PROBLEM DESCRIPTION
The discussion of bank accounts below names several legal arrangements for holding someone's money without taking ownership of it. List each one.

DOCUMENT EXTRACT
= = =

Not defending the Musk here, but literally it’s not your money anymore as soon as you put it in a bank account.
The money you put in your account belongs to the bank, and the account functions as an I.O.U… A very privileged one compared to other debts, and in most cases redeemable without notice, but you’re in fact just another creditor.
Well I’m interested now. It certainly is the case where I live, and presuming we are talking about the US here, I did a quick skim through the first few results on google and they seem to agree that it’s a debtor/creditor relationship.
How else would you describe the legal arrangements of a bank account then?
The transaction is “I give the bank money, and they have to give it back later”. How can we arrange that legally without transferring ownership? I only know these ways:
Bailment: That would mean the bank keeps the physical bills (or other valuables) in a proverbial or literal safe with my name on it, to return the exact same items later. Of course banks offer that service, but that’s not what we’re talking about.
Trust: The bank takes my money and invests it on my behalf. It does not go on the bank’s books, and they cannot use my money for their own purposes (e.g. as security for loans, to fulfil capital requirements, invest it themselves and keep the proceeds, etc.). This is obviously not the case.
Agency: The bank takes my money and executes transactions on my behalf, according to my orders. Again, obviously not the case.
Am I missing something? Is there some special law for bank accounts? I’m genuinely interested.

= = =

RAW DATA
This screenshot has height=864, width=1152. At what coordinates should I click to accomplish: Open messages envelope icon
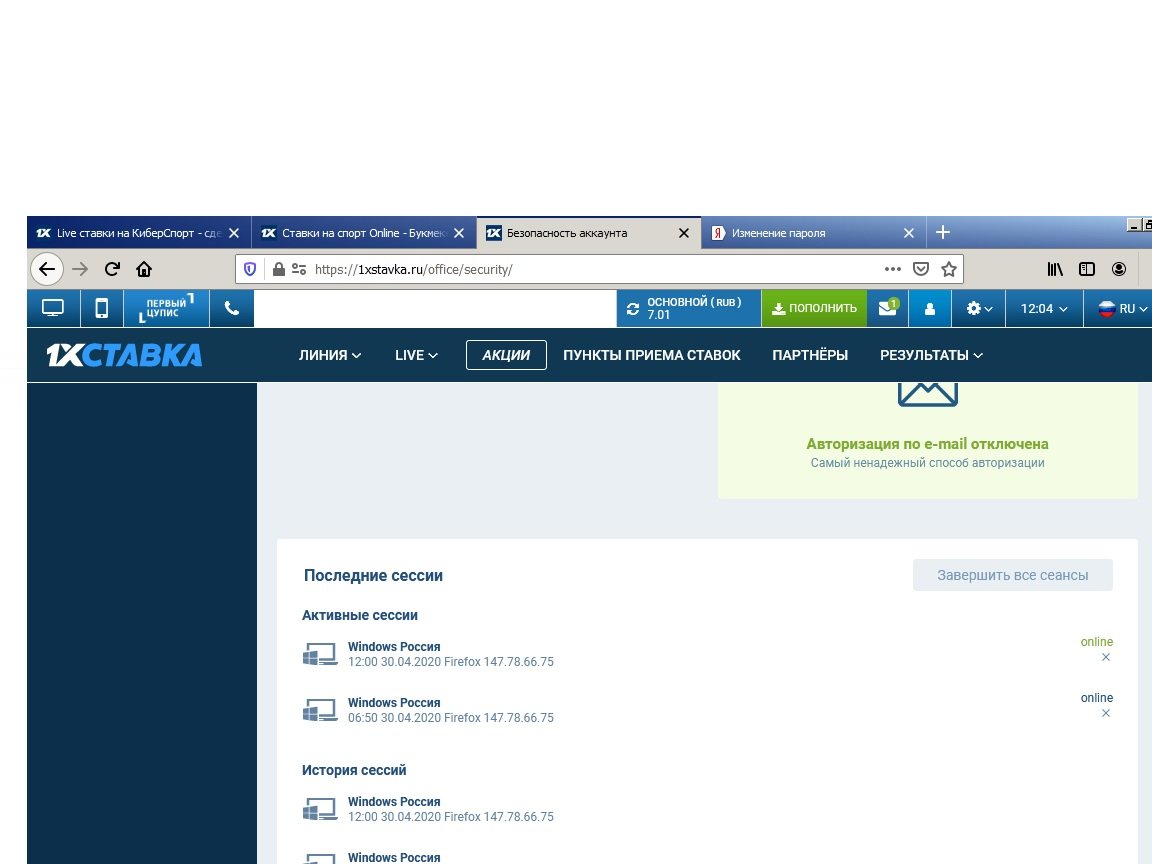click(x=887, y=309)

= = =

FINAL RESULT
Bailment, trust, agency